As DOL’s fiduciary rule stalls, Sen. Warren blasts advisors in scathing ‘kickbacks’ report

Sen. Elizabeth Warren’s new report, “Cancun, Cruises and Cash,” found that “perks and kickbacks” allow fiduciaries to work against the best interests of “Americans who work hard and save for retirement.”

Senator Elizabeth Warren (D-MA)

As the Department of Labor’s new fiduciary rule remains halted by two court rulings, Senator Elizabeth Warren (D-MA) last week released a new 22-page report detailing the findings of her investigation into insurance industry kickbacks, titled “Cancun, Cruises and Cash: How the Department of Labor’s New Retirement Security Rule Would End Insurance Industry Kickbacks that Cost Savers Billions.”

The new report revealed advisors’ “conflicts of interest,” according to Sen. Warren, which include trips to Cancun, luxury cruises on the Danube, a five-star resort in Mexico, and more extravagant incentives offered by insurance companies to employees in exchange for promoting plans that may not be in the best interest of their clients.

The DOL’s new Retirement Security Rule, which extends a fiduciary standard of responsibility to most annuity transactions, was published in the Federal Register on April 25. However, two lawsuits immediately followed, making a similar argument: The new rule must abide by the precedent set by a 2018 ruling from the Fifth Circuit.

The new fiduciary rule essentially expanded the definition of fiduciary under ERISA to include annuity sales, regulating that advisors act in the best interests of clients. However, Sen. Warren’s report identified that at least 29 annuity and insurance companies are offering agents perks – vacations and cash bonuses – in 2024 “in exchange for the agents to sell their annuity and insurance products,” said the report.

Sen. Warren, who serves on both the Senate Banking and Finance Committees, requested information from the country’s 15 largest annuity companies regarding their tactics.

According to the report, some of the companies that offer incentives for annuity and/or insurance sales in 2024 include: Americo, Ameritas Life Insurance, Corebridge Financial, EquiTrust and American Equity Investment Life Insurance.
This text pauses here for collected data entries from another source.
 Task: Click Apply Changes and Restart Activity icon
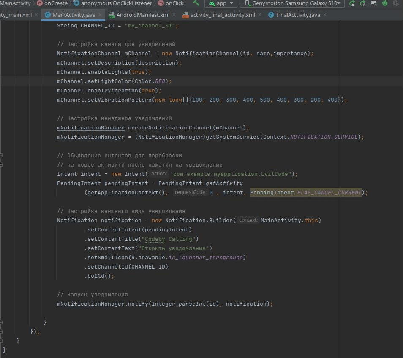click(x=352, y=3)
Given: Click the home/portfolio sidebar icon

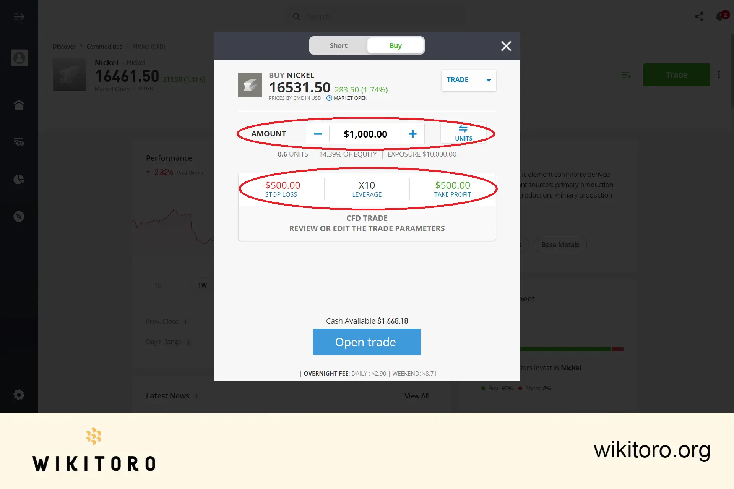Looking at the screenshot, I should [x=19, y=105].

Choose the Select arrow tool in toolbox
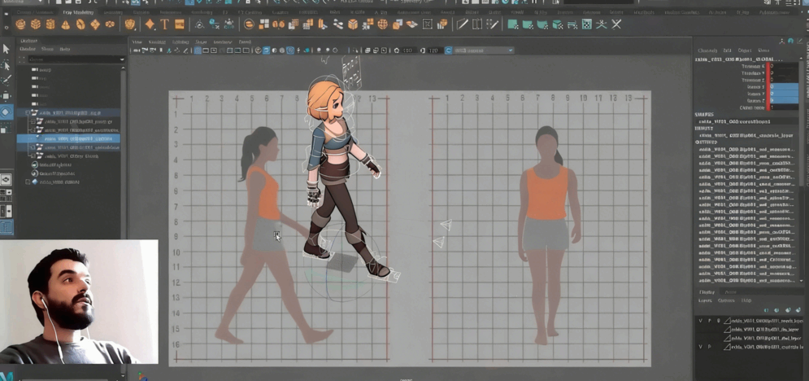click(x=6, y=49)
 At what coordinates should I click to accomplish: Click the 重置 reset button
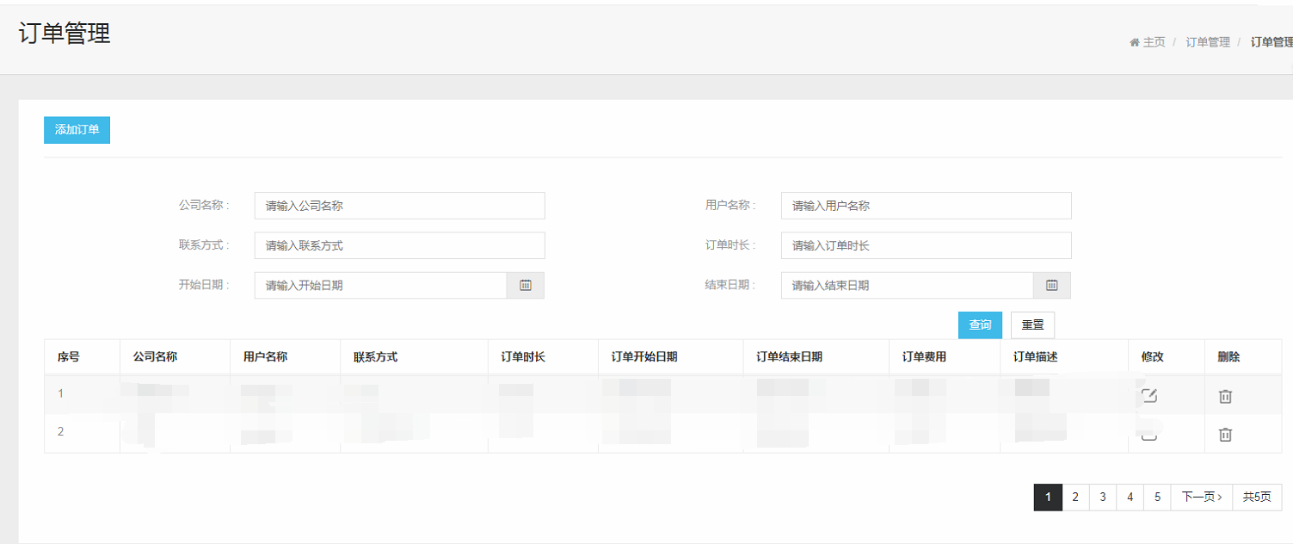(1032, 325)
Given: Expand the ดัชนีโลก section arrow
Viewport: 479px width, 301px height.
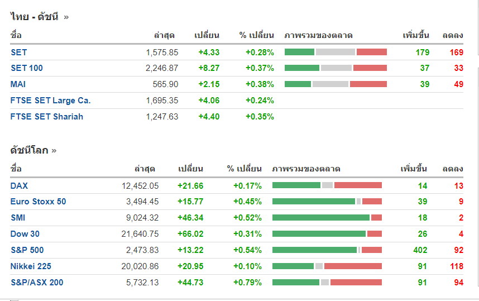Looking at the screenshot, I should (x=54, y=151).
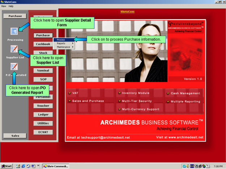The height and width of the screenshot is (169, 226).
Task: Open the Help menu
Action: pos(11,6)
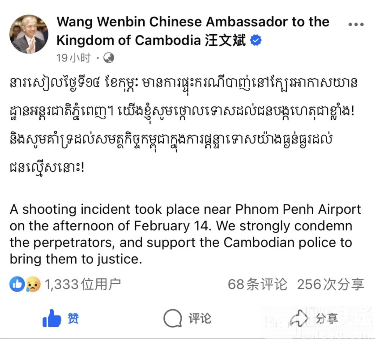This screenshot has height=341, width=375.
Task: Open the three-dot post options menu
Action: tap(356, 24)
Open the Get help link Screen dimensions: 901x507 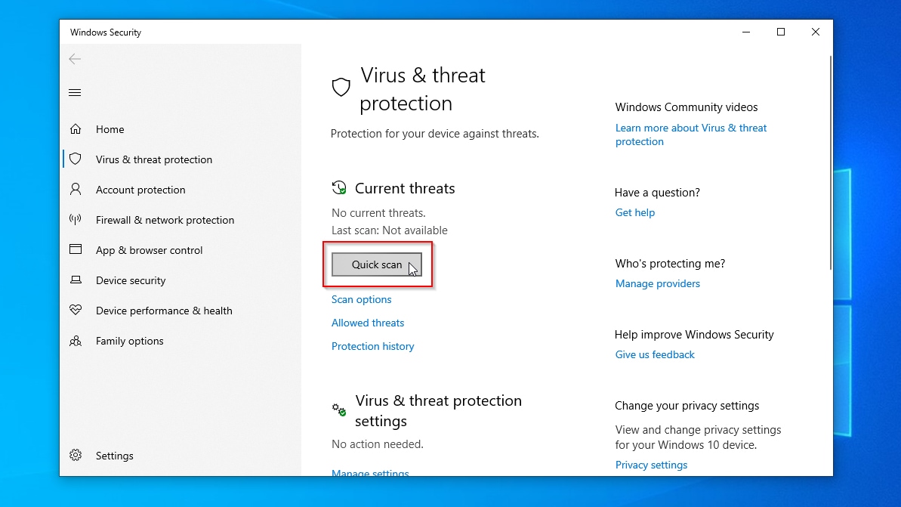[635, 212]
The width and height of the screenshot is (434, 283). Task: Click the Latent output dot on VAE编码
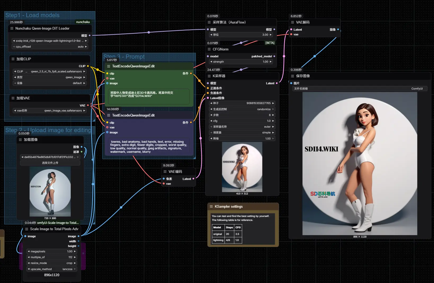[193, 179]
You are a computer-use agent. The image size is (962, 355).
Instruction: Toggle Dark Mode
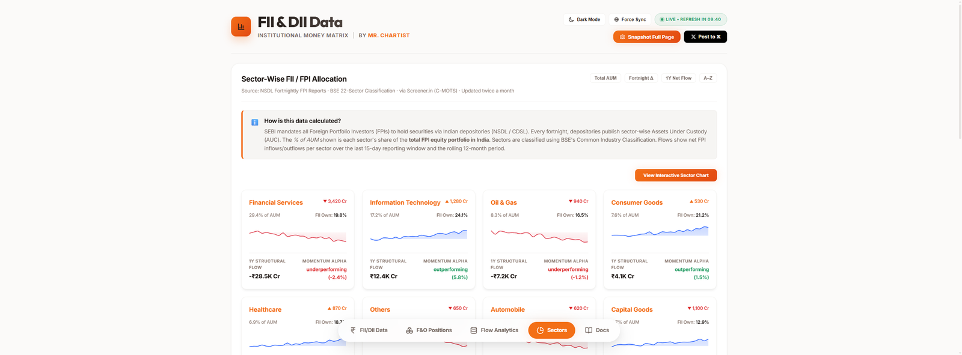point(584,19)
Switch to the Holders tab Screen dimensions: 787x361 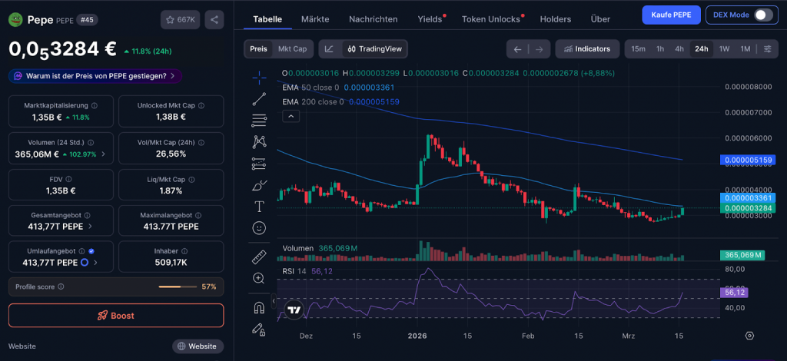coord(556,18)
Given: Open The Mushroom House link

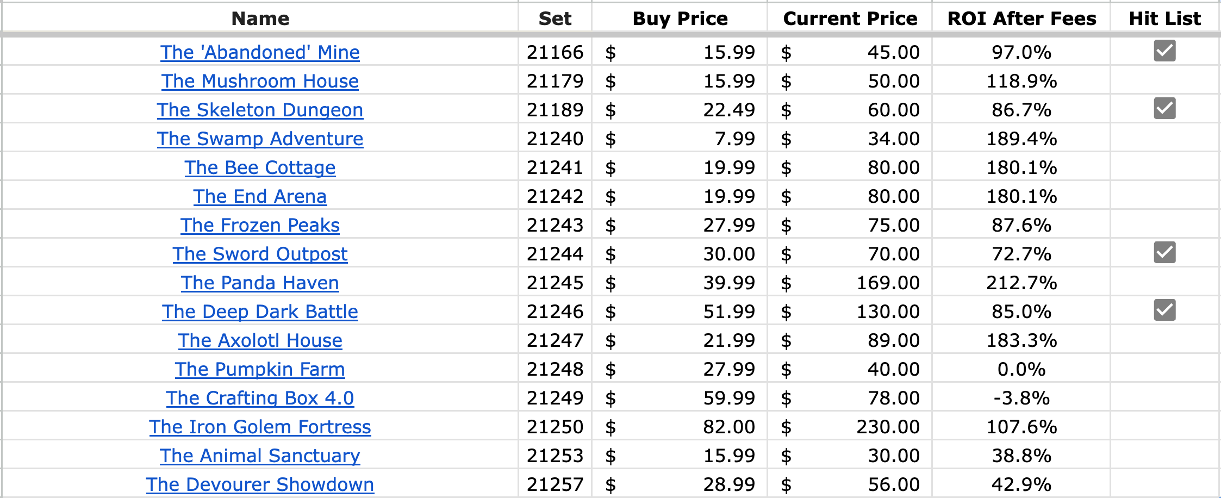Looking at the screenshot, I should [260, 81].
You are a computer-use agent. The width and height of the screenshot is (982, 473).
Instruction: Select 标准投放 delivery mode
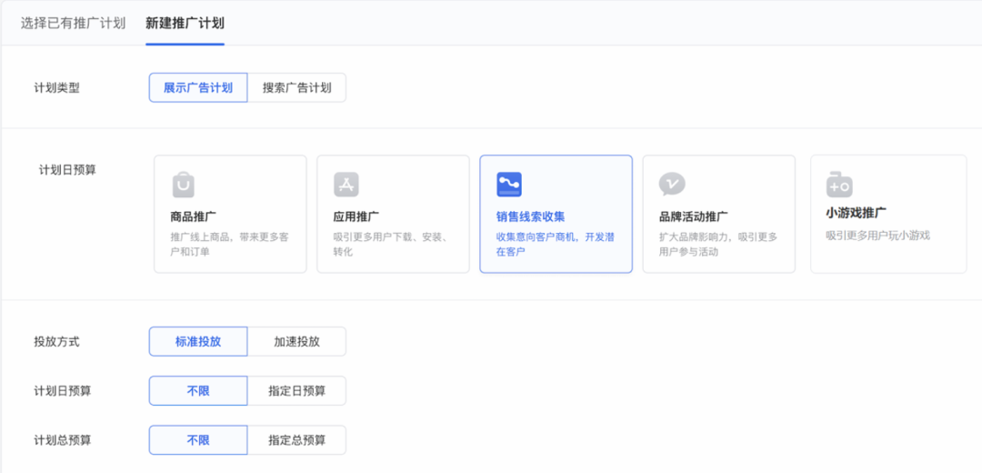click(x=198, y=342)
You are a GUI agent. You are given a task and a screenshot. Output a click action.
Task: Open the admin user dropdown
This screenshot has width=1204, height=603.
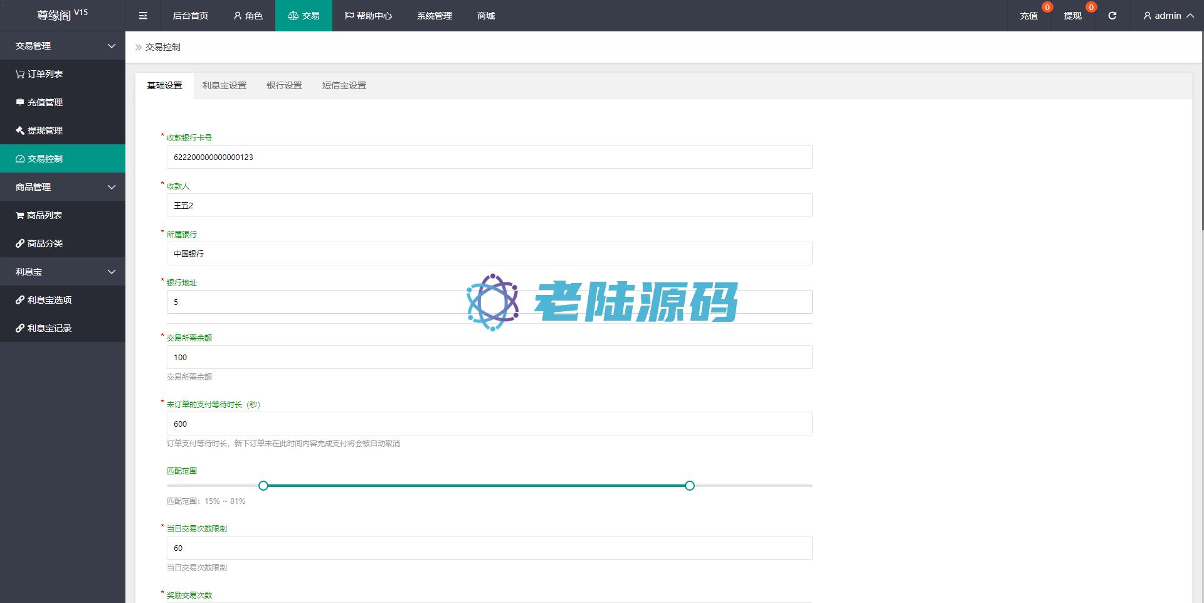(x=1168, y=16)
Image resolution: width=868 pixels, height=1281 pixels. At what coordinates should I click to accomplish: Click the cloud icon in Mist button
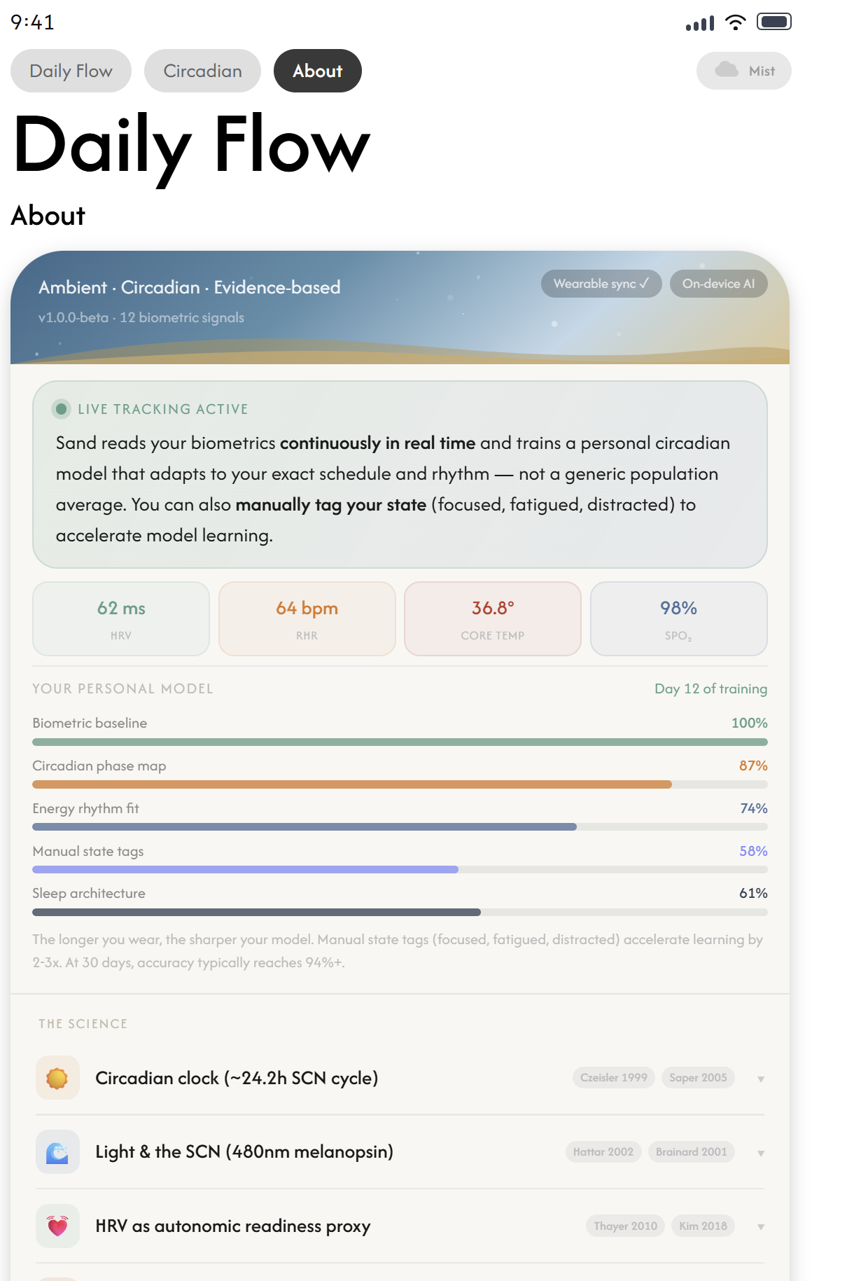pyautogui.click(x=727, y=70)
The report’s key findings include:

  1. Dozens of annuity companies are offering secretive incentives and rewards that undermine agents’ incentives to give the best advice to consumers. Sen. Warren’s staff identified that “at least 29 annuity and insurance companies are offering agents secret perks in the form of vacations and cash bonuses in 2024 in exchange for the agents to sell their annuity and insurance products,” said the report.
  2. Annuity companies use third party organizations to obscure their agent payments. “Allianz claims that ‘Allianz Life does not offer sales contests to financial professionals … However, Allianz then admits that its affiliated broker-dealer, Allianz Life Financial Services, pays bonuses, etc. to other entities, including field marketing organizations,” according to the report.
  3. SEC/NAIC “Best Interest” guidelines are not effectively eliminating conflict of interests. For example, the NAIC rule excludes the most important sources of a conflict for “advice on annuity products – the unfettered ability to earn more compensation by recommending some annuities over other annuities and other investment products,” said the report.
  4. Companies hide behind dense, inadequate disclosures of conflicts of interests. For example, Pacific Life claimed that “such additional compensation, including its potential for conflicts of interest, is fully disclosed to annuity purchasers in the annuity product prospectus,” said the report.

Related: DOL fiduciary rule lawsuit expands, as 2 financial trade groups want it halted too

As the new report notes, “conflicts of interest among advice providers cost retirement savers as much as 20% of their retirement income over a lifetime, and conflicted advice on fixed-index annuities alone cost savers as much as $5 billion every year. As a result, retirement plan participants would save $55 billion over the next decade in fees with the implementation of the DOL’s new rule, and “investors rolling over into annuity products could save another $32.5 billion over the same period.”